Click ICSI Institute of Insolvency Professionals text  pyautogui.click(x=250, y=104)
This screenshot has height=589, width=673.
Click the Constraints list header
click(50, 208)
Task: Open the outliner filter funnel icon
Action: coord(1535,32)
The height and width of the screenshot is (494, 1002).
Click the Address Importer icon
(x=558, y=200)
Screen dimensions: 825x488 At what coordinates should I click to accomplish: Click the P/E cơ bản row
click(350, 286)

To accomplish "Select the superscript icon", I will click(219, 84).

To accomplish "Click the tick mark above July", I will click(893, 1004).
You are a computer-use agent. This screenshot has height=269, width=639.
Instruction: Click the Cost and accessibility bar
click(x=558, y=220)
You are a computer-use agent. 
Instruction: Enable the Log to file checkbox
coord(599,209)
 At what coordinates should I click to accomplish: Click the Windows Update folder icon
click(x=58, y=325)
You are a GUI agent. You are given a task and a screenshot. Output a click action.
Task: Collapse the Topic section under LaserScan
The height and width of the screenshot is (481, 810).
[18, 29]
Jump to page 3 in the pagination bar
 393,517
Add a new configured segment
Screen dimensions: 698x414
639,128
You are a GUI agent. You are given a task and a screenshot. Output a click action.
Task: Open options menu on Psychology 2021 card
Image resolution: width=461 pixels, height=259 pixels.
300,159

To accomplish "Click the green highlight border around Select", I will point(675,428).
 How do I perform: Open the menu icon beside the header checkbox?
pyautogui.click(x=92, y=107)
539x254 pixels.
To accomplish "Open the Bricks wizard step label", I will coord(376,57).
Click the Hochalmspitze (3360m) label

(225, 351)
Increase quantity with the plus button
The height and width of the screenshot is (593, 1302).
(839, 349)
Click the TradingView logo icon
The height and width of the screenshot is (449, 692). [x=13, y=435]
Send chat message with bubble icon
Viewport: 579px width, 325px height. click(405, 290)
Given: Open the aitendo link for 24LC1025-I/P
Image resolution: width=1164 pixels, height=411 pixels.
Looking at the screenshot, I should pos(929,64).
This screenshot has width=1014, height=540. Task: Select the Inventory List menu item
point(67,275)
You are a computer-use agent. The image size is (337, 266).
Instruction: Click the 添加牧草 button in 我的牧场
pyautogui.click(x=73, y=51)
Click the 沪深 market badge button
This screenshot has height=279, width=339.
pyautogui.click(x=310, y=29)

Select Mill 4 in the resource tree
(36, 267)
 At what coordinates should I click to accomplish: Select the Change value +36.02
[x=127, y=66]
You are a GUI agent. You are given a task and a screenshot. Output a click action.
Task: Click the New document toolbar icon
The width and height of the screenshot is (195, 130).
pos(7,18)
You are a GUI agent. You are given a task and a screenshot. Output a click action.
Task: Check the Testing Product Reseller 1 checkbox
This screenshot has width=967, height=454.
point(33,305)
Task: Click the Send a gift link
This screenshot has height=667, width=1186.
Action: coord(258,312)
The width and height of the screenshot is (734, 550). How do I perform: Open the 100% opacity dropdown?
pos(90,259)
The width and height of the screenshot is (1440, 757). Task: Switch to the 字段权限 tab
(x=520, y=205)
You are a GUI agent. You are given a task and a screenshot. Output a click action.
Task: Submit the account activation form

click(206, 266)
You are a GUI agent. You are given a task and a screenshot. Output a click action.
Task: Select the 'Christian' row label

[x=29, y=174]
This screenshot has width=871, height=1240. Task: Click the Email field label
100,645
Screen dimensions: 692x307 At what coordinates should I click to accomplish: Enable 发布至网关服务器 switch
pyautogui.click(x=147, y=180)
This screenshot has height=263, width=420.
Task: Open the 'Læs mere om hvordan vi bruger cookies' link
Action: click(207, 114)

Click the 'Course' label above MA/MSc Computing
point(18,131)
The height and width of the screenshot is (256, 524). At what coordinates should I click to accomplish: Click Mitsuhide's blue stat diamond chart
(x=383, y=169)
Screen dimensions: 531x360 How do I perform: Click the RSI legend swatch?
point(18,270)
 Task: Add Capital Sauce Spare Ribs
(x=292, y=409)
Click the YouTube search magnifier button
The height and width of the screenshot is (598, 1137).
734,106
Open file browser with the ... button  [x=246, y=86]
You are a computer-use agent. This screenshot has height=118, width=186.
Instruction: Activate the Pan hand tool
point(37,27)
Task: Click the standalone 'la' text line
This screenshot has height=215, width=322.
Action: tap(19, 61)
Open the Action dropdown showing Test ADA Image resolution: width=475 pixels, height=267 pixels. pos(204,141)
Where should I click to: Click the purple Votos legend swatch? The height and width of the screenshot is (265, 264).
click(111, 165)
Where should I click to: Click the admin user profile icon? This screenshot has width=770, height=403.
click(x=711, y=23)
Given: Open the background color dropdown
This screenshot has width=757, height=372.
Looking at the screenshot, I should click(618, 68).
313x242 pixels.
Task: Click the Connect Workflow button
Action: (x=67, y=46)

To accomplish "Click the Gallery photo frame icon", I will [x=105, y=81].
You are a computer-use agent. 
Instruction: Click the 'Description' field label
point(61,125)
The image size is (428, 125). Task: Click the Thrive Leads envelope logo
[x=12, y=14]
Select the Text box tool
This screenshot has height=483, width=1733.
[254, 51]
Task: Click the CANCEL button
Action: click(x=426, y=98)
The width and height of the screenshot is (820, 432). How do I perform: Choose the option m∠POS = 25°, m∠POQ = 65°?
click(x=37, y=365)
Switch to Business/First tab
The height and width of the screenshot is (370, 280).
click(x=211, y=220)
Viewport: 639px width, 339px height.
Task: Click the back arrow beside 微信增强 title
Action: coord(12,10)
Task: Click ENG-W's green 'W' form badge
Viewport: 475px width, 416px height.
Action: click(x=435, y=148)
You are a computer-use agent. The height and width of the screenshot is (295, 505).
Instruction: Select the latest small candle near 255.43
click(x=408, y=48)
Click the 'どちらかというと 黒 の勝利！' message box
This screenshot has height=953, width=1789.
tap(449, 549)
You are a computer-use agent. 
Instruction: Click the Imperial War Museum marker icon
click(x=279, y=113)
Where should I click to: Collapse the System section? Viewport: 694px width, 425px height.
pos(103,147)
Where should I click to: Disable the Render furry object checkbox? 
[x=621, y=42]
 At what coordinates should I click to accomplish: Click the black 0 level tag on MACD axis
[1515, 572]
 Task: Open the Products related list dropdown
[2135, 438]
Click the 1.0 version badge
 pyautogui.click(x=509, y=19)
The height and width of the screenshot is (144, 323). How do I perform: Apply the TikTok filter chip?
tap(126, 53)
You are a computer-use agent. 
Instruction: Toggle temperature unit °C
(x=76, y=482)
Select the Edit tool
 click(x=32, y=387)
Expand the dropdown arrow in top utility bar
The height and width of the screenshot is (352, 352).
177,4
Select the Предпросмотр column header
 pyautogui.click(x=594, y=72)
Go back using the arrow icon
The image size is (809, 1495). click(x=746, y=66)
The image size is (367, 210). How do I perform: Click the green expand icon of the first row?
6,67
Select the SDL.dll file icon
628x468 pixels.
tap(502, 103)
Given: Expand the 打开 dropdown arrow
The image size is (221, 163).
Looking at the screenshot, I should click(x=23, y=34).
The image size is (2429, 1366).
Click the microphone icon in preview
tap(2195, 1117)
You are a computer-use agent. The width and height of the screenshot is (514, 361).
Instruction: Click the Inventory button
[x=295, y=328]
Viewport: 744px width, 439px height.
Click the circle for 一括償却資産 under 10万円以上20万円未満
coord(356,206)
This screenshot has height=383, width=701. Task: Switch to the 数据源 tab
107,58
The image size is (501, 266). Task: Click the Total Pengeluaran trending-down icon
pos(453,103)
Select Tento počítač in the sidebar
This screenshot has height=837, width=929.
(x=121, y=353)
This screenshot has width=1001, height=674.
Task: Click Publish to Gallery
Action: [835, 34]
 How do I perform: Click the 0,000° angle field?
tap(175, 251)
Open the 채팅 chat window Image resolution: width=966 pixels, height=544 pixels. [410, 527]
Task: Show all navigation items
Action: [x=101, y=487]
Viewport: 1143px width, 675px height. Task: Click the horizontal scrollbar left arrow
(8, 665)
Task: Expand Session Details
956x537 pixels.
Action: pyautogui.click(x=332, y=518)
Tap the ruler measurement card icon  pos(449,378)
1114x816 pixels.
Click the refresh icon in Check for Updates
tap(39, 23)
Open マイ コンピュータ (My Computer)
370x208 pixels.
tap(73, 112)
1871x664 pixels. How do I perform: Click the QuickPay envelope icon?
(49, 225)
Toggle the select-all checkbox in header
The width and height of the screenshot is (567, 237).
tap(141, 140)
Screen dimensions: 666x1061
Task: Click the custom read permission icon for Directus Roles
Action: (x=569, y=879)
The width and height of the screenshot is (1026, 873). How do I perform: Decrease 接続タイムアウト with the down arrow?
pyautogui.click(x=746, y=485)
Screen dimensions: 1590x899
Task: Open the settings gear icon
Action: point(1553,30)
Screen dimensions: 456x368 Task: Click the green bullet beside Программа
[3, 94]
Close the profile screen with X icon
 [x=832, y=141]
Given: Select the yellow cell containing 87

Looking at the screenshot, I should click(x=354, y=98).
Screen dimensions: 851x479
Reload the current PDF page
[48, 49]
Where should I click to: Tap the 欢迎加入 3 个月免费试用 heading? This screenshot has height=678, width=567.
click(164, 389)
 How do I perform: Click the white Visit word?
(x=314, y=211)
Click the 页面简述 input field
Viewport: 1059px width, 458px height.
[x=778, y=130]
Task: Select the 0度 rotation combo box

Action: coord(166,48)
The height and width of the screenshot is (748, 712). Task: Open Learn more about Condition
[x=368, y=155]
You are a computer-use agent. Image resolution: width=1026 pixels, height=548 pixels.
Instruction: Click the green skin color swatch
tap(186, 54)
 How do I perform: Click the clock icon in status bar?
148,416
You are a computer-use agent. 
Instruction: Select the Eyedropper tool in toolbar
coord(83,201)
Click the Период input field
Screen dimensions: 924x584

====

◆ Exercise ◆
How many lines of the data above contain the word "input"? Reply with the number alone.

◆ Complete answer ◆
2